Chief of Staff of the Jinan Military Region
- In office April 1990 – December 1993
- Commander: Zhang Wannian Zhang Taiheng
- Preceded by: Ma Weizhi
- Succeeded by: Qian Guoliang

Personal details
- Born: October 1934 (age 91) Zhongxiang County, Hubei, China
- Party: Chinese Communist Party
- Alma mater: PLA Military Academy

Military service
- Allegiance: People's Republic of China
- Branch/service: People's Liberation Army Ground Force (1950–1996) People's Armed Police (1996–1998)
- Years of service: 1950–1999
- Rank: General
- Unit: 64th Group Army
- Commands: Shenyang Military Region Jinan Military Region

Chinese name
- Simplified Chinese: 杨国屏
- Traditional Chinese: 楊國屏

Standard Mandarin
- Hanyu Pinyin: Yáng Guópíng

= Yang Guoping =

General in the People's Armed Police of China

Yang Guoping (杨国屏; born October 1934) is a general in the People's Armed Police of China who served as its commander from 1996 to 1999. He was a member of the 15th Central Committee of the Chinese Communist Party.

==Biography==
Yang was born in Zhongxiang County (now Zhongxiang), Hubei, in October 1934. He enlisted in the People's Liberation Army (PLA) in March 1950, and joined the Chinese Communist Party (CCP) in March 1956. He became a surveyor in the Northeast China Military District (reshuffled as Shenyang Military Region in 1955) in October 1951, and was promoted to head of Operational Division of Command Department in December 1980. He was chief of staff of the 64th Group Army in May 1983 and deputy chief of staff of the Shenyang Military Region in August 1985. He was promoted to chief of staff of the Jinan Military Region in April 1990. In December 1993, he was promoted again to become its deputy commander.

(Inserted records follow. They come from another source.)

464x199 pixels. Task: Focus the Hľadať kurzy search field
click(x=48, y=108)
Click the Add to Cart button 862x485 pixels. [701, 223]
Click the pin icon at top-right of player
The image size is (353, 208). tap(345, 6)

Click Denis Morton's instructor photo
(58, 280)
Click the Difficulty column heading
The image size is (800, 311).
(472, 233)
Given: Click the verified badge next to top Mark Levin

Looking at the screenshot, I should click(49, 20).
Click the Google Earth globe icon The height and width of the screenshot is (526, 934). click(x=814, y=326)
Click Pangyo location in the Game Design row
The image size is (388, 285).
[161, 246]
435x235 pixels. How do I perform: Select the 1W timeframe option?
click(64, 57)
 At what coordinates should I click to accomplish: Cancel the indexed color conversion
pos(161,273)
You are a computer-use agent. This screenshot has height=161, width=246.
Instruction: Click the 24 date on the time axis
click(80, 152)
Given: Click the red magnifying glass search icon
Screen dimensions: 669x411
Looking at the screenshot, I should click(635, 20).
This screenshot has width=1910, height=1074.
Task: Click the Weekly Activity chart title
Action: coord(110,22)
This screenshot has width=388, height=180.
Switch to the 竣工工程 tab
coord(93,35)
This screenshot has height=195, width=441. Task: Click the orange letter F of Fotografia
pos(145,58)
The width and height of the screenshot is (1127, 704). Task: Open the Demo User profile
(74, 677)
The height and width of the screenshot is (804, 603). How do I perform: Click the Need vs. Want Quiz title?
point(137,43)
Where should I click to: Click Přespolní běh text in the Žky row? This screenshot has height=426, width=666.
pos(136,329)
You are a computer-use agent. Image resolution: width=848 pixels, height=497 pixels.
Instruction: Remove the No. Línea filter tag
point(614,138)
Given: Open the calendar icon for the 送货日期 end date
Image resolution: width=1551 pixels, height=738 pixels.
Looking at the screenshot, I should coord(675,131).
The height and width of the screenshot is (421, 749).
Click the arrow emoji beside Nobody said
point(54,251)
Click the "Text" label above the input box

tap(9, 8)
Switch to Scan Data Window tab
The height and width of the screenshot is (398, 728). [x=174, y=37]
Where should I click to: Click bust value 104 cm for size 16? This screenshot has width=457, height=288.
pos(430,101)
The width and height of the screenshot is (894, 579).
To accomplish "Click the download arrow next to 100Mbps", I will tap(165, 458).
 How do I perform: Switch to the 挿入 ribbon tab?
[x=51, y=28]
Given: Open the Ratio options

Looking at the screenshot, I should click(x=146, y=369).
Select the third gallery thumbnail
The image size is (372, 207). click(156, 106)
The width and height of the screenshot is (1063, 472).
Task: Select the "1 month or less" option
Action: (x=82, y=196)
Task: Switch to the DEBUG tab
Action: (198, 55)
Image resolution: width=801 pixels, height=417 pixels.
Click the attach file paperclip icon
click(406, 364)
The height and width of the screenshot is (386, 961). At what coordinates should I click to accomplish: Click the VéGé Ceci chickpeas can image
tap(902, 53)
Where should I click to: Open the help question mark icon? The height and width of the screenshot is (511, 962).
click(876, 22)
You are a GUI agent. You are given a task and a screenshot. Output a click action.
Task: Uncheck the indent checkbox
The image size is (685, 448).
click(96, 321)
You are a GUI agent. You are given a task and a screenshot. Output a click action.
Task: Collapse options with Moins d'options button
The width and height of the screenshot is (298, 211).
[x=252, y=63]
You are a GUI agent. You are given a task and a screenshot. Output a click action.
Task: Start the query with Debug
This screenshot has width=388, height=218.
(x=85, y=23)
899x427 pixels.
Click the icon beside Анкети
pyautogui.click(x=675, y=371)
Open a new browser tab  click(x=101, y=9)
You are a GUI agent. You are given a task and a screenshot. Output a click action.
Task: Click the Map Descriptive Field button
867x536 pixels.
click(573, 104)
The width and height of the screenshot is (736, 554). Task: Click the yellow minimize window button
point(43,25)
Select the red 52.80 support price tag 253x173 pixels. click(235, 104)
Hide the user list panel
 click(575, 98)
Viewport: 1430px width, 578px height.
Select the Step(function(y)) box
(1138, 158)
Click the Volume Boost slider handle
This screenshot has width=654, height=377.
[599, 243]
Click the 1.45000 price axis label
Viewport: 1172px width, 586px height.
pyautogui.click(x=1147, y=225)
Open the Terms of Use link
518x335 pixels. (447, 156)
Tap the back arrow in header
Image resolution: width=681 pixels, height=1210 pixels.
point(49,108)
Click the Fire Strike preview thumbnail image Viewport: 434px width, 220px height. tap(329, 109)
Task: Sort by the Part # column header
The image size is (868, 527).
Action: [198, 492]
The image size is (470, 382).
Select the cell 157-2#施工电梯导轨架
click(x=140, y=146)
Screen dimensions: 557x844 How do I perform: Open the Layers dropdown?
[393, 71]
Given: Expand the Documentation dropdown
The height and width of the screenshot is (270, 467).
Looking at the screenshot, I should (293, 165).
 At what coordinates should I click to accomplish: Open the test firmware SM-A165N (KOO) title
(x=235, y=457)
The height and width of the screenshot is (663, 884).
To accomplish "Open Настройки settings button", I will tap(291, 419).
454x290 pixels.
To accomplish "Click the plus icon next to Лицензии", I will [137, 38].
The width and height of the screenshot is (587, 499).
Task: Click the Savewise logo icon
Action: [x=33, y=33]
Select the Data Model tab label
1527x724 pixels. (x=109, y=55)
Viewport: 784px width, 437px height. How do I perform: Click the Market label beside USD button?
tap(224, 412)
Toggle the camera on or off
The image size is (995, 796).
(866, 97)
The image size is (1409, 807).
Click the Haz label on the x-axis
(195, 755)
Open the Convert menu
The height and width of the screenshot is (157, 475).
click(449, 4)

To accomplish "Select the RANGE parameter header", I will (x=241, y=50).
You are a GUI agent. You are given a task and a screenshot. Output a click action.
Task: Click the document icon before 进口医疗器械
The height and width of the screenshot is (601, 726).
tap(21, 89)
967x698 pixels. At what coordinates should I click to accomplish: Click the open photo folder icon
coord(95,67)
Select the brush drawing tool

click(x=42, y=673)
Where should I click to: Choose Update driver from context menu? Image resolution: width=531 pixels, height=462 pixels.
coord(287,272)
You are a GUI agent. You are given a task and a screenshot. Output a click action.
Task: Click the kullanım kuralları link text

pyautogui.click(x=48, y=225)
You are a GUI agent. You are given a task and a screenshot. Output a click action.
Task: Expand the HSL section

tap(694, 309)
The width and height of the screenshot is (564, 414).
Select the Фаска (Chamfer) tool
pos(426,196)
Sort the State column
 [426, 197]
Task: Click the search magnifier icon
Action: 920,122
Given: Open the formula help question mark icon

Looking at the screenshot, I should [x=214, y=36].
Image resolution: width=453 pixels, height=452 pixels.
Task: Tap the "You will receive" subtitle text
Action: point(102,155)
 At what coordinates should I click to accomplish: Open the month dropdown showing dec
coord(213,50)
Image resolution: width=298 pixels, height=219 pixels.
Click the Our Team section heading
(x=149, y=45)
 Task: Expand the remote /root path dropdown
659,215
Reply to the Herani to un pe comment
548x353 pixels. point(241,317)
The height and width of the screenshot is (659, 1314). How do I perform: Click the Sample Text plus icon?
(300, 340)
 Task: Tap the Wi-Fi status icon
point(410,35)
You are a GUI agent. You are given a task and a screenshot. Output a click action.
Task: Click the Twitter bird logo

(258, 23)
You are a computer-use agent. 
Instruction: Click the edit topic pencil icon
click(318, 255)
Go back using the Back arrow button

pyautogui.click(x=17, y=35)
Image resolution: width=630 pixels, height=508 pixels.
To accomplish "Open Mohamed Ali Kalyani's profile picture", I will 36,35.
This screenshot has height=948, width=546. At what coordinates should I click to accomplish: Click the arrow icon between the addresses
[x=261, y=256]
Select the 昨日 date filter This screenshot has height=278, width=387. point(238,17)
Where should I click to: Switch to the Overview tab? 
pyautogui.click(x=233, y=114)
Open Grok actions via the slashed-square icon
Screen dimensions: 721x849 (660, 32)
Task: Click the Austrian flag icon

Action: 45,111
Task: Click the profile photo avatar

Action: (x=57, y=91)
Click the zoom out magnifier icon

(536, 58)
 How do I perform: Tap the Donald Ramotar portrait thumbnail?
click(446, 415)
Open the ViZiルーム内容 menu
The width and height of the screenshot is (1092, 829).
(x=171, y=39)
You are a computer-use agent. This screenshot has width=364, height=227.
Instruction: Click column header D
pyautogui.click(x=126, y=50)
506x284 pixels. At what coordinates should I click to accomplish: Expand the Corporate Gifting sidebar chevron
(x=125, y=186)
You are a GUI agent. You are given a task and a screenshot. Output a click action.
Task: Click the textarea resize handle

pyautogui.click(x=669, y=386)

He was appointed vice president of the PLA National Defence University in December 1994, and served until February 1996, when he was named commander of the People's Armed Police. His predecessor Ba Zhongtan resigned due to the murder of Li Peiyao, vice chairperson of the Standing Committee of the National People's Congress.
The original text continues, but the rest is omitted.